• To-do list
[A] In the carbon credit card text, repeat the stretch from "This also means" through "free of charge.", swapping "award-winning" for "highly rated".
[B] According to the carbon credit card text, how big is the yearly financial gap that nature-based solutions face until 2030?

BEGIN Source document

A carbon credit card allows individuals to make minor alterations to their purchasing habits by recording the carbon impact associated with their purchases. These individual adjustments, when combined, can lead to a significant impact on preserving the environment.
The concept of a carbon credit card is relatively new, but it is gaining momentum among individuals and businesses that are looking for ways to reduce their carbon footprint.
The carbon credit card works like a traditional bank credit card but is linked to a database of carbon emissions for different products and services. When a consumer makes a purchase, the card calculates the emissions associated with that purchase.
Lowering emissions is a process that cannot be accomplished quickly, and nature-based solutions are facing a financial gap of approximately $700 billion each year until 2030 to achieve their full potential in addressing climate and biodiversity.
Carbon credit cards can assist in closing this financial gap, as they enable organisations to offset emissions while also providing financial support to green initiatives around the world.
Climate Credit Card is the best in 2023
By calculating the carbon emissions associated with purchases, consumers would become more aware of their carbon footprint and the impact it has on the environment.
This also means it will help create a market for low-carbon products and services. According to the 8 Billion Trees, here are some of the best carbon credit cards for 2023 (Figure 1).
The Climate Credit Card is an award-winning card from a Swiss company that offers two different cards for businesses and private clients. It has a climate-carbon footprint calculator that monitors purchases and calculates the carbon emissions linked to it. The company offsets the climate impacts by investing in projects that support emission reduction, such as renewable energy projects. It offers a quick and easy application process but requires a good credit score for approval. The card is free of charge.

END Source document
BEGIN Material

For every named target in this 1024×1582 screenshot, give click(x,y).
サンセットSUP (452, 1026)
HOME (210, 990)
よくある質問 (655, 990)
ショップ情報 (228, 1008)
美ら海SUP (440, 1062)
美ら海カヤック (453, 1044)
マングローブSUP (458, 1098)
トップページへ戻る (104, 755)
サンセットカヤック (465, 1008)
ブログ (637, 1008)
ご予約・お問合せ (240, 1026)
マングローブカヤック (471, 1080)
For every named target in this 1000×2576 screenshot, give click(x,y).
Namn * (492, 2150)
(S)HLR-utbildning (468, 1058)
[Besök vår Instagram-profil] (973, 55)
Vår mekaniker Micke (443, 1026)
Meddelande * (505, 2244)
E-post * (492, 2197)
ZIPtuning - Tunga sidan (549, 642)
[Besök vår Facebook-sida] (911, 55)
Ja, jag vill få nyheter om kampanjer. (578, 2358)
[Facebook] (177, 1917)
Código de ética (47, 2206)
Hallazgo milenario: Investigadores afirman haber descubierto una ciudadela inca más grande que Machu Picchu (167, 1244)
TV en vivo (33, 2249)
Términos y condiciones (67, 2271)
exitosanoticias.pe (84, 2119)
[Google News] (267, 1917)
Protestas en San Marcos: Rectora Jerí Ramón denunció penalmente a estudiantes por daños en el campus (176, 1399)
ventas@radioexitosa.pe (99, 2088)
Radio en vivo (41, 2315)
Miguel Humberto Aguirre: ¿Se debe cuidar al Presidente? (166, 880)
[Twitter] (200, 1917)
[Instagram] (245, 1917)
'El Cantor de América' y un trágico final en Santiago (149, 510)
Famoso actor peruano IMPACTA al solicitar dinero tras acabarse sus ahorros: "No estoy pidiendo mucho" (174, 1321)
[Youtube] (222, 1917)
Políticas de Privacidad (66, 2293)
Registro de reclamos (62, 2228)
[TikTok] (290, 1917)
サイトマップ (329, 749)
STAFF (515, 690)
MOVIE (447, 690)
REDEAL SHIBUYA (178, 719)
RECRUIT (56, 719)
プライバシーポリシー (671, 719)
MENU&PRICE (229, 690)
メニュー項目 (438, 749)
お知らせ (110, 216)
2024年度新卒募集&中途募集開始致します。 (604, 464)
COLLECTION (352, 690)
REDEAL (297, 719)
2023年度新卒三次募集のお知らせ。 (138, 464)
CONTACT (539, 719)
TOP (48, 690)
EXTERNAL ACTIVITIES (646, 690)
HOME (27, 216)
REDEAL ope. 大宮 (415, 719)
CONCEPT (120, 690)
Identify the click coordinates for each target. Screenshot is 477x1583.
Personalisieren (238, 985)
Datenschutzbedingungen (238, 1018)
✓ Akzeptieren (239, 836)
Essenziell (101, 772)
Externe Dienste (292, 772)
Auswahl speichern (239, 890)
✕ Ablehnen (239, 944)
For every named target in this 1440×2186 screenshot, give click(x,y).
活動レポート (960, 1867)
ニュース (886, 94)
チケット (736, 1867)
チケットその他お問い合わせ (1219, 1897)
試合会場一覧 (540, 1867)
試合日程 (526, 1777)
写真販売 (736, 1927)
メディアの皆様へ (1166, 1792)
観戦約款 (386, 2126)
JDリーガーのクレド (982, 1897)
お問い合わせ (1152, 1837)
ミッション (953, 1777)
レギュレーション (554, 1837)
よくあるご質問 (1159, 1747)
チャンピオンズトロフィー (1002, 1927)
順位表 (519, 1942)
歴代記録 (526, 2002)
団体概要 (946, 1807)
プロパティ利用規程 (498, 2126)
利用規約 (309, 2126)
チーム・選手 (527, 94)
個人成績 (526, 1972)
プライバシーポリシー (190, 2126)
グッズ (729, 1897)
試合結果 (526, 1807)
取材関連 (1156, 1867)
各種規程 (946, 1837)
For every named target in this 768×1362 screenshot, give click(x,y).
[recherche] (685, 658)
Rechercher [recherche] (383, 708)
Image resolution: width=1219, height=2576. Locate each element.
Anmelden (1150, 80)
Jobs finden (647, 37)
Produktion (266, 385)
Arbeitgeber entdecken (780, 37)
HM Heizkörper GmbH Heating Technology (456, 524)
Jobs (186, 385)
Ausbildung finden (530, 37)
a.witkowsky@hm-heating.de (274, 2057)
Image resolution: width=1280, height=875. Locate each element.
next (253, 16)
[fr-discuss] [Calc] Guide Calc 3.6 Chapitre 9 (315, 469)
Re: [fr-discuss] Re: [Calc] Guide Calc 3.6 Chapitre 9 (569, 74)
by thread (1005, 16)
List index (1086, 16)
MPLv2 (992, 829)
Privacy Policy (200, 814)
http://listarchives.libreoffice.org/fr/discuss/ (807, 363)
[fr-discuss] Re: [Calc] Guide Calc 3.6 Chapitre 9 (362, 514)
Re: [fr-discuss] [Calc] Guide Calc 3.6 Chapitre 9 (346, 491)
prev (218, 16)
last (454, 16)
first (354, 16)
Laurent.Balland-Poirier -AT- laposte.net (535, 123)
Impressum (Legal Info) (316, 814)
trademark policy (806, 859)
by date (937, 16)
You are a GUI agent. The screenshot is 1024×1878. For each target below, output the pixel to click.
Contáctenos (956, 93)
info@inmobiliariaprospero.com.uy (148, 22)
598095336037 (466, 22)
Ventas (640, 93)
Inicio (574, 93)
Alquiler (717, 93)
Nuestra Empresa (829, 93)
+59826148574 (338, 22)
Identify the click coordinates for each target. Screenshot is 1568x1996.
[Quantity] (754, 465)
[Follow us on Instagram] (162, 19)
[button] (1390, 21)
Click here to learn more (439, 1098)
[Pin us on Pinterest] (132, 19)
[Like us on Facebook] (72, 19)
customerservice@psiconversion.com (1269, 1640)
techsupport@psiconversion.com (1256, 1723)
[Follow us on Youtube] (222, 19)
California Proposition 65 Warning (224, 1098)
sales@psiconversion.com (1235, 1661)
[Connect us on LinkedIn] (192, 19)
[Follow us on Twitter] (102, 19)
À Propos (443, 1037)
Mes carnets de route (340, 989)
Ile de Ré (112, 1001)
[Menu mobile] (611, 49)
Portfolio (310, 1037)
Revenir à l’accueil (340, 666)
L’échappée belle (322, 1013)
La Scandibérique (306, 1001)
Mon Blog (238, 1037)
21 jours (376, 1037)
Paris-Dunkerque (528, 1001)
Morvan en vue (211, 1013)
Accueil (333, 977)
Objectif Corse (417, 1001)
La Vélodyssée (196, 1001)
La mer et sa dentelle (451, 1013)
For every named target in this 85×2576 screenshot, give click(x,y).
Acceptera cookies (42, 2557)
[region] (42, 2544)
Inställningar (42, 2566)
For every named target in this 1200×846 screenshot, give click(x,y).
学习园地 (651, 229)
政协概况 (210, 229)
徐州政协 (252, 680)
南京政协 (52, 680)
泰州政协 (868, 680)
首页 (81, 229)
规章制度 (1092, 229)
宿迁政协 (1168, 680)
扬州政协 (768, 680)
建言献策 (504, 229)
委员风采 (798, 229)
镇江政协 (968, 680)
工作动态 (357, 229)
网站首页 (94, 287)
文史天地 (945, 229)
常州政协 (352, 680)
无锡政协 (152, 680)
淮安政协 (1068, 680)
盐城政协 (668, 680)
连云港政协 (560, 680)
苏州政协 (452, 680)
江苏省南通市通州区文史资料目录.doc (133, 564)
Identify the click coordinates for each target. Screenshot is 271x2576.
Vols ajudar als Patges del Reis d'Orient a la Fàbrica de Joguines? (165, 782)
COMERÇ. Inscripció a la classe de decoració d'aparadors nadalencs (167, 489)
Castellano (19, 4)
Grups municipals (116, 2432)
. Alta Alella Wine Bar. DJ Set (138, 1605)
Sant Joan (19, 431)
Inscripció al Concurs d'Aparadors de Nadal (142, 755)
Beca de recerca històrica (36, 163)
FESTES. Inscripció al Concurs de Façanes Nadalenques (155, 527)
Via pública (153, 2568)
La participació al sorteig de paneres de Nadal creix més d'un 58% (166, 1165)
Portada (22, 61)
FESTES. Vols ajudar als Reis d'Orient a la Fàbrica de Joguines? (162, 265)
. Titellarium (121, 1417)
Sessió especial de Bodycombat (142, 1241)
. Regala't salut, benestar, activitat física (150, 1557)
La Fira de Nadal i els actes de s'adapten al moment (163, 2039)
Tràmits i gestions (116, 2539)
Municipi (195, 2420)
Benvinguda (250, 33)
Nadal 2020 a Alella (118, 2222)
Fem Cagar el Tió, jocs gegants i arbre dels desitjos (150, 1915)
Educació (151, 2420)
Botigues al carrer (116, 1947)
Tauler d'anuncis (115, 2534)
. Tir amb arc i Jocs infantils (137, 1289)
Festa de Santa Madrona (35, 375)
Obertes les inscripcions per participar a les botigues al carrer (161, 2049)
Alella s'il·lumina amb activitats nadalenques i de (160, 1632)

END Material

• Answers
[A]
This also means it will help create a market for low-carbon products and services. According to the 8 Billion Trees, here are some of the best carbon credit cards for 2023 (Figure 1).
The Climate Credit Card is an highly rated card from a Swiss company that offers two different cards for businesses and private clients. It has a climate-carbon footprint calculator that monitors purchases and calculates the carbon emissions linked to it. The company offsets the climate impacts by investing in projects that support emission reduction, such as renewable energy projects. It offers a quick and easy application process but requires a good credit score for approval. The card is free of charge.

[B] About $700 billion each year.